» What to do
Drop every image, then reproduce the data exactly as given.
::: Data supplied :::
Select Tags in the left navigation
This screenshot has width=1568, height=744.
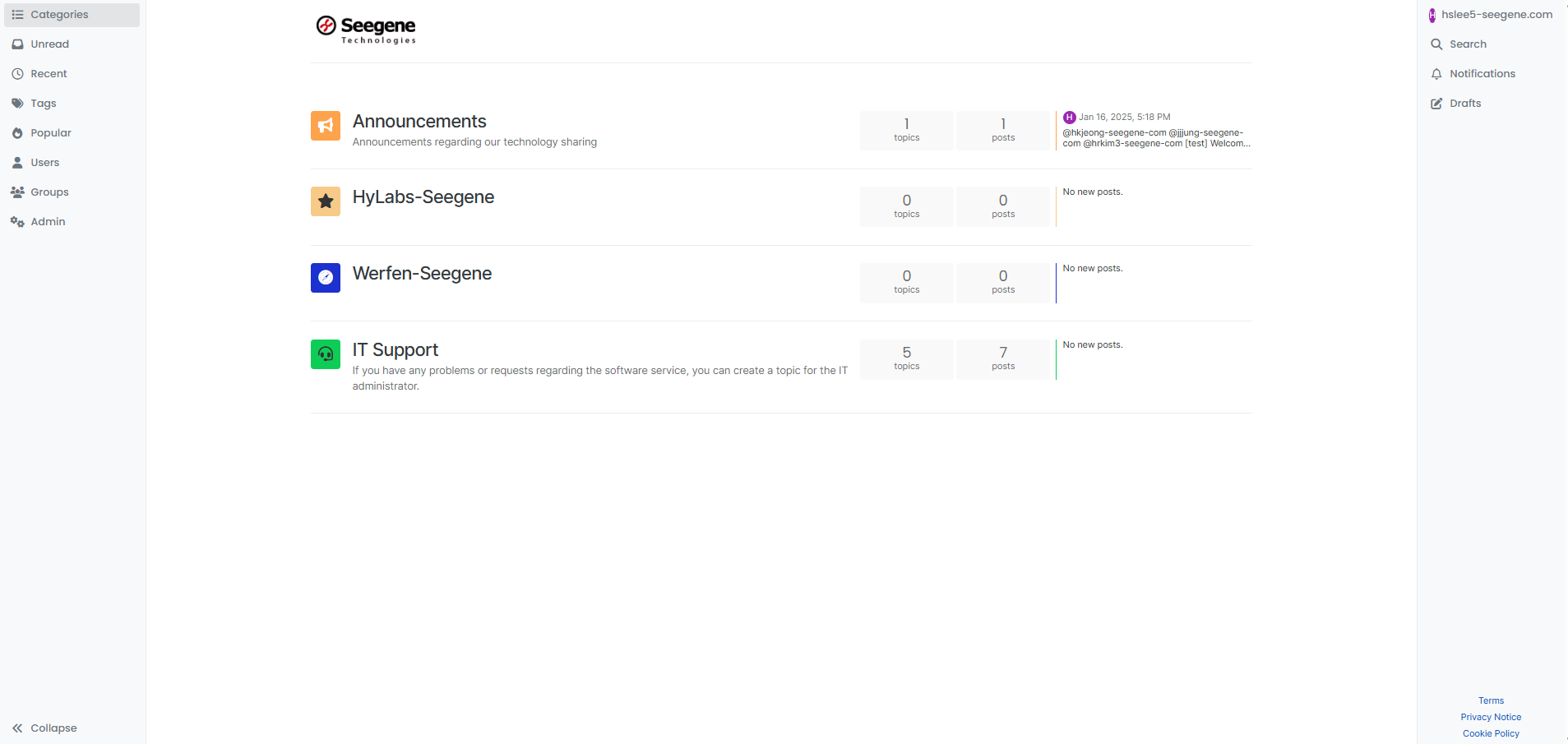tap(43, 104)
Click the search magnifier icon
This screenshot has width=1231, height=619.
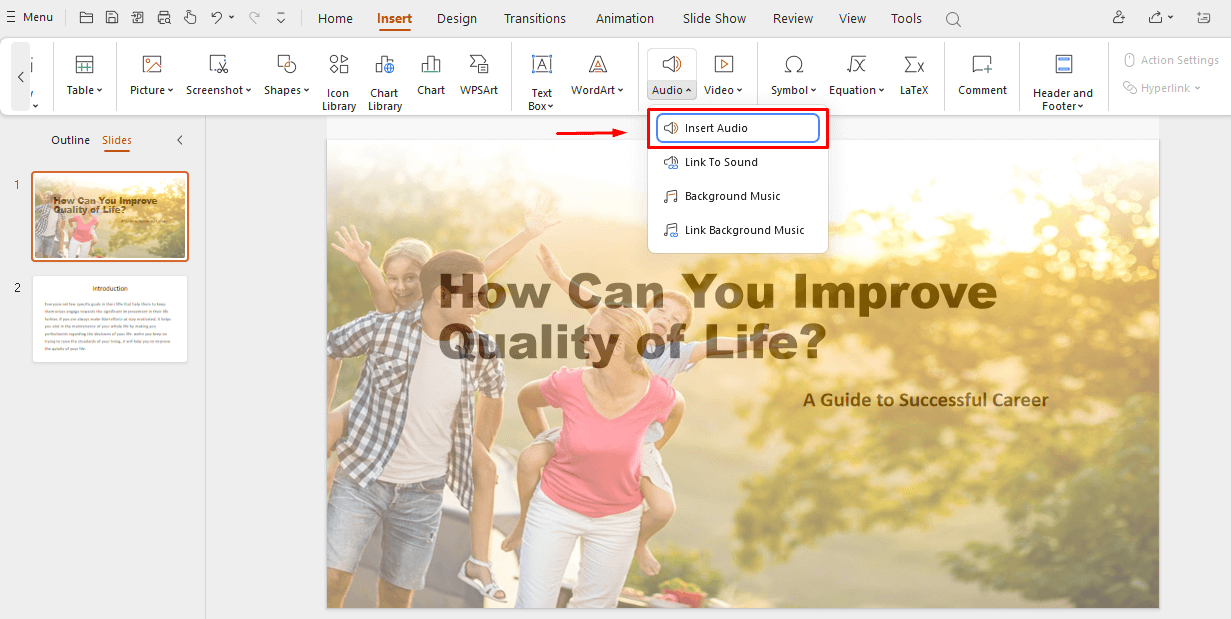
:::
» Task result
Select Tags in the left navigation
This screenshot has width=1568, height=744.
tap(43, 104)
Click the search magnifier icon
This screenshot has width=1231, height=619.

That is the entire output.